Source text below:

Bay Area Reporter - August 6, 2009
Bob Roehr
Researchers at the University of Maryland Cancer Center in Baltimore looked for the presence of human papillomavirus (HVP) in oropharyngeal cancer tumors. HPV is a family of more than 100 different strains of virus that can cause vaginal, cervical, anal, and oral cancers, and warts on various parts of the body.
Dr. Kevin Cullen said patients who were treated with chemoradiation had a survival rate that was "nearly five-fold higher if they were HPV-positive than if they were HPV-negative, which is an astounding biologic effect."
The cancers caused by HPV have their own unique pattern of gene expression and susceptibility to treatment at the cellular molecular level, while similar appearing cancers caused by alcohol and tobacco abuse are much more difficult to treat, he explained.
HPV can be spread through sexual contact, but also through inadequately cleaned sex toys and fingers. There is emerging evidence that it may also spread through "deep kissing" and saliva, though probably not very efficiently.
Analysis of stored samples suggests that the percentage of all oropharyngeal cancers that are HPV-positive has increased from about 20 percent to 60 percent since about 1980, said Dr. Scott Lippman, a researcher at the M.D. Anderson Cancer Center in Houston. He called it a lagging effect of the sexual revolution.
"We are on the cusp of an epidemic of this disease. If you look at the incidence curves, this is likely to become one of the most common [head and neck] tumors that we see in the next five or 10 years," he said. It already causes more than 1,500 deaths per year in the US.
The patient population also has changed. Where patients once were older long-term abusers of tobacco and alcohol, now they are likely to be younger, male, white, and a cross-section of the population.
"It is a whole different population," said Lippman.
Racial differences
Cullen initially began his study to try to understand why blacks respond less well to chemoradiation than do whites. When he looked more closely, he saw that patients whose tumors were HPV-negative responded similarly regardless of race.
The study was part of a larger one that looked at all types of head and neck cancers. For the oropharyngeal portion, there were 169 HPV-positive and 68 HPV-negative participants. Of those, there were 27 blacks (HPV-negative) and one HPV-positive. There were 130 whites (HPV-negative) and 66 HPV-positive.
However, almost all black patients were HPV-negative, while nearly a third of white patients were HPV-positive. They were developing subtly different cancers in their mouths.

End of Source text.
Data for review below:

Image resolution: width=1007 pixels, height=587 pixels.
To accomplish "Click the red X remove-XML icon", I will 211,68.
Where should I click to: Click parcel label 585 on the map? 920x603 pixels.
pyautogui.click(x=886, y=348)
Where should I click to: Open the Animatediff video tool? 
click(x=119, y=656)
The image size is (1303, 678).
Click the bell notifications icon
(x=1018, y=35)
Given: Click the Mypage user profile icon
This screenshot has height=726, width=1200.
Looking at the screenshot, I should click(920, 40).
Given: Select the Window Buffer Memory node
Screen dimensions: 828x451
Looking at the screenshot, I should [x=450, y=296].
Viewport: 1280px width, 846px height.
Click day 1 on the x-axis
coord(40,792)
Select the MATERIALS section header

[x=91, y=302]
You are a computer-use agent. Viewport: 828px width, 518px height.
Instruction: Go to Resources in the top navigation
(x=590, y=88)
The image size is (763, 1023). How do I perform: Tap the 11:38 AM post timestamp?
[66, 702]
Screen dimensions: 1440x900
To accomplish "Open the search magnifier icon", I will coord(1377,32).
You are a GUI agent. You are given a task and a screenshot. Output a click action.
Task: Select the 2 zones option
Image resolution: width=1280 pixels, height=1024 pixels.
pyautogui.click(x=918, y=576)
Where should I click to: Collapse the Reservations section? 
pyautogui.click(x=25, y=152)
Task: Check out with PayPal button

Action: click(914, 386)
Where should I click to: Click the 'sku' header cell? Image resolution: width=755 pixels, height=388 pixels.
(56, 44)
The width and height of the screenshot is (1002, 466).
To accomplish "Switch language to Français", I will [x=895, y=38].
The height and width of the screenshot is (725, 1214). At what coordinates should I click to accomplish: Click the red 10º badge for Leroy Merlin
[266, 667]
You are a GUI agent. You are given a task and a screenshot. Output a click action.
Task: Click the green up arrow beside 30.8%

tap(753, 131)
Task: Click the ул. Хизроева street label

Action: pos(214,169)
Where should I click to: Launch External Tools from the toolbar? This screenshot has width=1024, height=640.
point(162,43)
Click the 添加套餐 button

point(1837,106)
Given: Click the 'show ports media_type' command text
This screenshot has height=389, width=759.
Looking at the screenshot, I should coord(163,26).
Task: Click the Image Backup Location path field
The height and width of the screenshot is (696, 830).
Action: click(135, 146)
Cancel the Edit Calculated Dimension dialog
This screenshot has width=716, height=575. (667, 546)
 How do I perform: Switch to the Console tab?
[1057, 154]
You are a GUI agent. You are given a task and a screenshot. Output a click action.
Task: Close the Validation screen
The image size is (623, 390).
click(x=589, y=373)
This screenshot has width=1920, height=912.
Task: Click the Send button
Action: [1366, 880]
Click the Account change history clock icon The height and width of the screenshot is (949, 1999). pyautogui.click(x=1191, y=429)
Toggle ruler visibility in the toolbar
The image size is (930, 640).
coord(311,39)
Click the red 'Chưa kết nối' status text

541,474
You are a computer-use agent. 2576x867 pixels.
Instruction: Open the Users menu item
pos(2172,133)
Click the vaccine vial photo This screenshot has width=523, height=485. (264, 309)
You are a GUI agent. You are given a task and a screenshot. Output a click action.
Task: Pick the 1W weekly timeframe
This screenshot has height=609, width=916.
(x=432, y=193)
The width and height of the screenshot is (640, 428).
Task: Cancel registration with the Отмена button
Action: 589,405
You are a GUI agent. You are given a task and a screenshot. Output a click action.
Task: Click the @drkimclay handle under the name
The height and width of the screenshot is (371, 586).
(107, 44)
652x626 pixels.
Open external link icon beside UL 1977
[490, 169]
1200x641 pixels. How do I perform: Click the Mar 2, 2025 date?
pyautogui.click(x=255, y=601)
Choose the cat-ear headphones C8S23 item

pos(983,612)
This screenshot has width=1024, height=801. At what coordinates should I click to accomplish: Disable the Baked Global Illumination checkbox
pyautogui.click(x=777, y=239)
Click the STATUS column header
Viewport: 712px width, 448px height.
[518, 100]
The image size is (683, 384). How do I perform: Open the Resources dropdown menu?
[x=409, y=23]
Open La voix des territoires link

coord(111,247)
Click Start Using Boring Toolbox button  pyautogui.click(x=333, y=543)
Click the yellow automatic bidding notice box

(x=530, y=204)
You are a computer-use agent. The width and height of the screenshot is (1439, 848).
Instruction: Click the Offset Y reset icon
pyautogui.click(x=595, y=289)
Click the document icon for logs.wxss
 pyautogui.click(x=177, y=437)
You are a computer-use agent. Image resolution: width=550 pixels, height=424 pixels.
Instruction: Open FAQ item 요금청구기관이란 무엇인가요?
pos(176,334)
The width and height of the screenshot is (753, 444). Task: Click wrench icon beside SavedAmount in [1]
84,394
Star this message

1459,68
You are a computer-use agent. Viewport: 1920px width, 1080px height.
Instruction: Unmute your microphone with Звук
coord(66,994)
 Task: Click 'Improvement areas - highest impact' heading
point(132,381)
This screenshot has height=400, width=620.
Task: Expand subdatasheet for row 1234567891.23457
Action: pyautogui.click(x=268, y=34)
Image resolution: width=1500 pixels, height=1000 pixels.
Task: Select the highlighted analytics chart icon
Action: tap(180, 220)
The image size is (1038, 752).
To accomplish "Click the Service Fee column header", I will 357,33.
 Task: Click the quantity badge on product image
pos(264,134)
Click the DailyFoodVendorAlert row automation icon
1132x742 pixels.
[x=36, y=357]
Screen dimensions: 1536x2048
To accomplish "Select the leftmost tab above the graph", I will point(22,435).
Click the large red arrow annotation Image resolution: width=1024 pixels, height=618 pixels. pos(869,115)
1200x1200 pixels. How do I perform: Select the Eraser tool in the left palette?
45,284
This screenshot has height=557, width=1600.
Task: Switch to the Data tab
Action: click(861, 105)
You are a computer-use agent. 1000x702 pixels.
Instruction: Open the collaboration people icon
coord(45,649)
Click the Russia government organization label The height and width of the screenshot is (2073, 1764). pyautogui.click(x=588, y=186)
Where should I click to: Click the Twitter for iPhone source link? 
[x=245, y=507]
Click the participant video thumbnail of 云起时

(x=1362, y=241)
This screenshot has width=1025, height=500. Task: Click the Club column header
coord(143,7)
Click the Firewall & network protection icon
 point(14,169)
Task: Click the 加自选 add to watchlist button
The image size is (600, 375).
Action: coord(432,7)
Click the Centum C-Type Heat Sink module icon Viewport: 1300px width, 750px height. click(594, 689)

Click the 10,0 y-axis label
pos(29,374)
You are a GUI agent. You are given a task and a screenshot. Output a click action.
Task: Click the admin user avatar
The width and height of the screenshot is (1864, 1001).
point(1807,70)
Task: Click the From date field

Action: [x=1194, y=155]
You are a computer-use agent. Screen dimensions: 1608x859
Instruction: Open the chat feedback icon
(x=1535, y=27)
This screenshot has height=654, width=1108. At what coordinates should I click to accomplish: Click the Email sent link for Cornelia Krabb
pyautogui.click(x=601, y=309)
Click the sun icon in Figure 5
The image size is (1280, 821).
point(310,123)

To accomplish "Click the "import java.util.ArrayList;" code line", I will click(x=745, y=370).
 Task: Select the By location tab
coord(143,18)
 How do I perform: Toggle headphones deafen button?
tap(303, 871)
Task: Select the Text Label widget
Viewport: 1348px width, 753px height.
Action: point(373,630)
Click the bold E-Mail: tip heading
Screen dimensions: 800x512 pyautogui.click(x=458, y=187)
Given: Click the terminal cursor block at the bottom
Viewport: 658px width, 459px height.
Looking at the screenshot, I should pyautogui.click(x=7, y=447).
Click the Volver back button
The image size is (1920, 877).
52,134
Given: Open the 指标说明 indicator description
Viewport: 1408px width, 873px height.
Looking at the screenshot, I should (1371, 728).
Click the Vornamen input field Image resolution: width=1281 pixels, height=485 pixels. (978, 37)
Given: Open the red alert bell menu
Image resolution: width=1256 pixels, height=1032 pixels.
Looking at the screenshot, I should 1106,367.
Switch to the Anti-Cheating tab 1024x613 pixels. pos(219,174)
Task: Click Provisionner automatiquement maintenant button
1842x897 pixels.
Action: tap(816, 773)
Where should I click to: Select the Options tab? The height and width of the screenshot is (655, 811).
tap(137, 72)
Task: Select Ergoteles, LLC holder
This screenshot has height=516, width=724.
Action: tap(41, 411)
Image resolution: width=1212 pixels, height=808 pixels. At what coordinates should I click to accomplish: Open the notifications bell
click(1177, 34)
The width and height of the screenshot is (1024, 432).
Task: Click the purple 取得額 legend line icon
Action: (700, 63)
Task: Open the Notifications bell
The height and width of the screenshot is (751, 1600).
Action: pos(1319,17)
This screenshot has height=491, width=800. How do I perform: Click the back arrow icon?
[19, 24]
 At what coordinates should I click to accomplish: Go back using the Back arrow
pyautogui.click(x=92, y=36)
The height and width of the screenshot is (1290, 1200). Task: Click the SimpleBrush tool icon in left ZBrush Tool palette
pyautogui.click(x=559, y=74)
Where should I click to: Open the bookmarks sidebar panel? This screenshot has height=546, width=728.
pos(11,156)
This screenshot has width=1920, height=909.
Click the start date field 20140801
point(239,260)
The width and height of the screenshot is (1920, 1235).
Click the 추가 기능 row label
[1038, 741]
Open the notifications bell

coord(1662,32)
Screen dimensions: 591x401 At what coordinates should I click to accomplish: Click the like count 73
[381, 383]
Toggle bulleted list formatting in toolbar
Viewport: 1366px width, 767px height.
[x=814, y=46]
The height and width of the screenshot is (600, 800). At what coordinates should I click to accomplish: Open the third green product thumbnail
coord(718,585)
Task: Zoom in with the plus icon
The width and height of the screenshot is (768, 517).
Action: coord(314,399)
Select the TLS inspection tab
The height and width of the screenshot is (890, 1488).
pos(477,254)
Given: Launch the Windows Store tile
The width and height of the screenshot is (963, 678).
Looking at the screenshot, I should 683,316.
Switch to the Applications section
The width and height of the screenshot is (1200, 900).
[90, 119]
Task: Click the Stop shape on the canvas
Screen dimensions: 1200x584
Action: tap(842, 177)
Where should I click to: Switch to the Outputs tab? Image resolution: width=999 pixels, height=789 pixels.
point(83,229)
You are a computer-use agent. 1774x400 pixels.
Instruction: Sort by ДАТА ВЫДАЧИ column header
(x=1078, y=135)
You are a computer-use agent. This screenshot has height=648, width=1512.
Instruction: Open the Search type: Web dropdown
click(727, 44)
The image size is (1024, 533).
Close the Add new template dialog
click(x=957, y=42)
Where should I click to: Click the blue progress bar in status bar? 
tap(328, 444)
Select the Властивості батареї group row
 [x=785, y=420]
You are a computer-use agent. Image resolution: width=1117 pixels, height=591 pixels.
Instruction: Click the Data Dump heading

End of Data for review.

▶ Task directions:
Quote the article on HPV and oropharyngeal cancer word for word, starting with "The cancers caused" and going on through "treat, he explained.". None of these lines is needed.

▶ Answer space:
The cancers caused by HPV have their own unique pattern of gene expression and susceptibility to treatment at the cellular molecular level, while similar appearing cancers caused by alcohol and tobacco abuse are much more difficult to treat, he explained.